Costuma-se dizer que as fêmeas de abelha têm duas cópias de seu material genético, enquanto os machos têm só uma. Isso ocorre porque os zangões desenvolvem-se a partir de ovos não-fecundados, sem contribuição de um pai. Mas é uma meia-verdade, explica Nunes Silva. “Existem machos diplóides (ou seja, com duas cópias de material genético), mas eles nascem com dificuldades, não são capazes de se reproduzir e acabam sendo mortos pelas próprias abelhas operárias”, contou o pesquisador ao G1.

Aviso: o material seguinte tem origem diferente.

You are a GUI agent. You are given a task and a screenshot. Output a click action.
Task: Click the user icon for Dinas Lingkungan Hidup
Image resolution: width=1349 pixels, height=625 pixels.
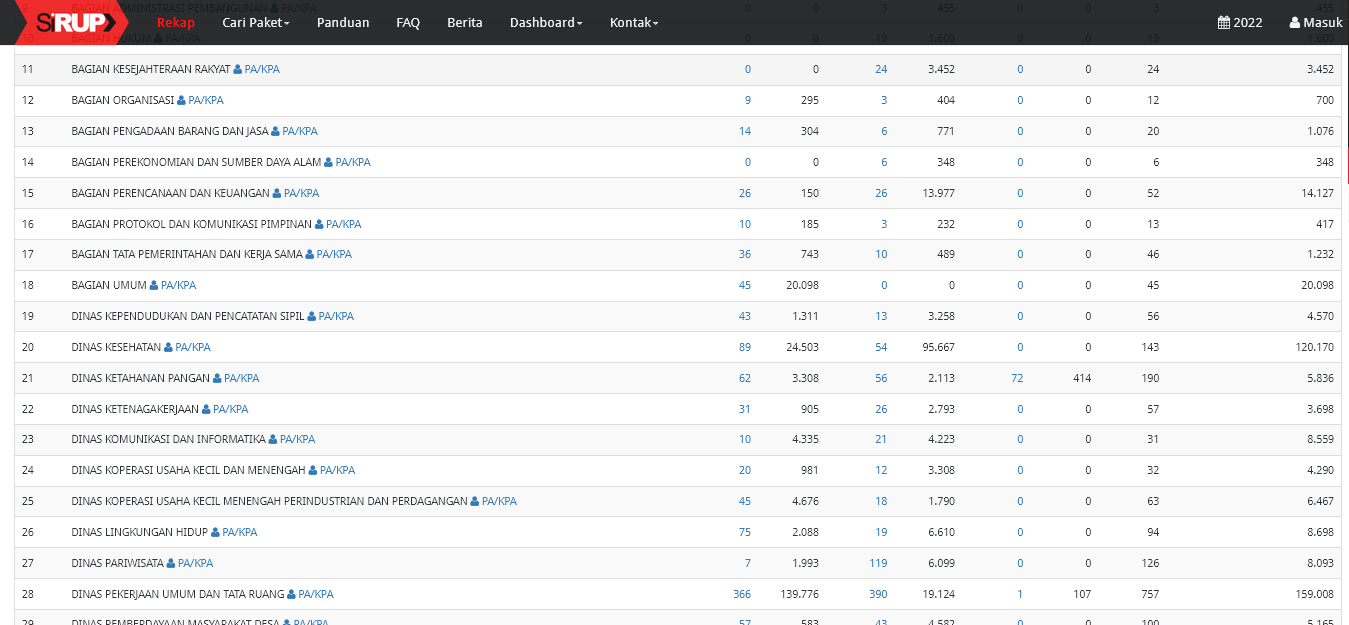(x=215, y=532)
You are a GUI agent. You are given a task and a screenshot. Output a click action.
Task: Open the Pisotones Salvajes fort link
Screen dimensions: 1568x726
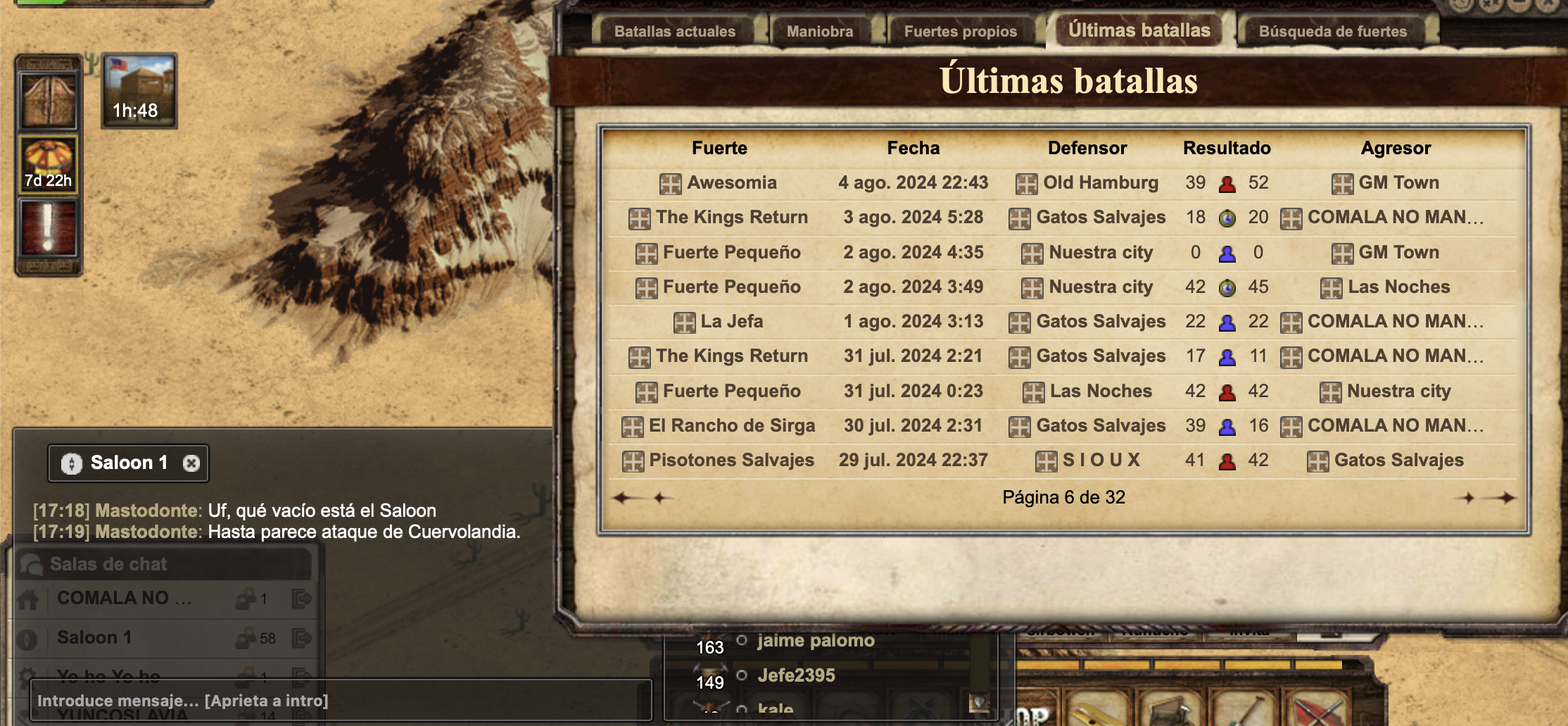pos(731,460)
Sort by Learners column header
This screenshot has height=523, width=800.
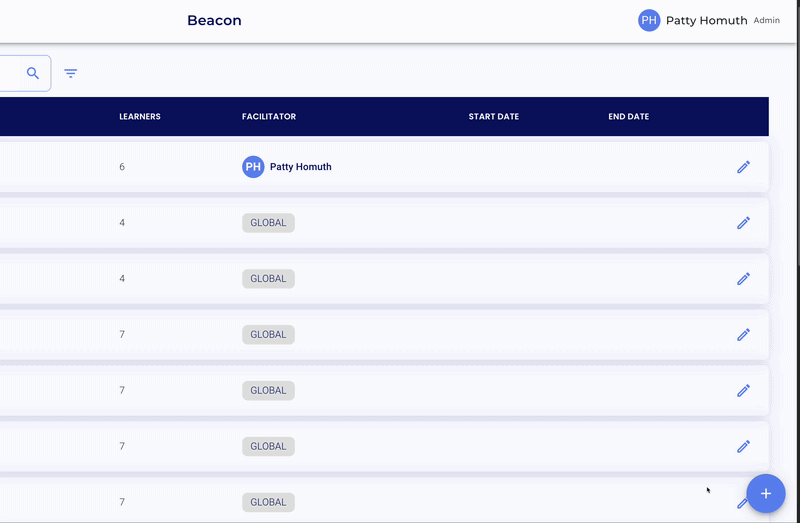click(x=140, y=117)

O normal, portanto, é que os zangões sejam haplóides (com uma só cópia de DNA). Recentemente, os pesquisadores descobriram um gene conhecido como csd é o responsável pelas diferenças entre os sexos nas abelhas diplóides. Existem pelo menos 15 formas variantes do csd na população. Basta que a abelha herde uma versão da mãe e uma outra versão diferente do pai para ser fêmea. Por outro lado, se tiver o azar de herdar versões iguais do pai e da mãe, vira macho diplóide – e morre sem ter filhos.
Mais complicado – O que o pesquisador brasileiro e seus colegas descobriram, no entanto, é que a situação é ainda mais complicada. Na verdade, o csd funciona como uma espécie de gatilho, ou interruptor, que ativa outro gene, que eles batizaram de fem (de “feminizador”).
Eles fizeram experimentos precisos de biologia molecular para elucidar a interação entre um gene e outro. Uma técnica conhecida como interferência de RNA, aplicada de forma específica sobre o csd, impediu que o gene servisse como “receita” para fabricar proteínas que realmente tivessem uma função no organismo. Sem a influência da proteína codificada pelo csd, é como se as instruções fornecidas pelo fem voltassem à “forma-padrão” de macho. Na prática, o gene passa a ser “lido” como se tivesse uma mensagem de “parada de produção” – e os indivíduos se tornam machos.
Os pesquisadores também examinaram a ocorrência desses genes em vários parentes, próximos e distantes, das abelhas domésticas, além de estudar a seqüência de “letras” de DNA que compõem o csd e o fem. A surpresa é que eles são tão parecidos em sua seqüência que provavelmente, há milhões de anos, eram o mesmo gene, que teria sido duplicado e seguido trajetórias diferentes mais tarde. E o fem provavelmente é o gene original, porque também aparece na jupará (Melipona compressipes), uma abelhinha brasileira sem ferrão cuja linhagem se separou do subgrupo da abelha doméstica há um bocado de tempo.
Seleção natural – A análise genética também revelou que o novo arranjo de interação entre os genes foi favorecido pela seleção natural, provavelmente pela necessidade de manter a variabilidade que impede o nascimento de machos diplóides. “Essa parece ter sido a solução que a natureza encontrou”, afirma Nunes-Silva.
O pesquisador está estudando como o fenômeno se dá entre as abelhas nativas do Brasil. Há sinais de mais de 30 versões diferentes do precursor do fem e do csd entre elas, conta Nunes-Silva. O desmatamento na Amazônia, no entanto, pode fragilizar a resistência genética dos insetos. É que as populações de abelhas nativas podem ficar isoladas em fragmentos de mata, ilhados em meio a áreas desmatadas. Com isso, existem menos variantes do gene disponíveis para cruzamento, o que leva a uma maior proporção de machos estéreis – uma ameaça à sobrevivência dessas populações.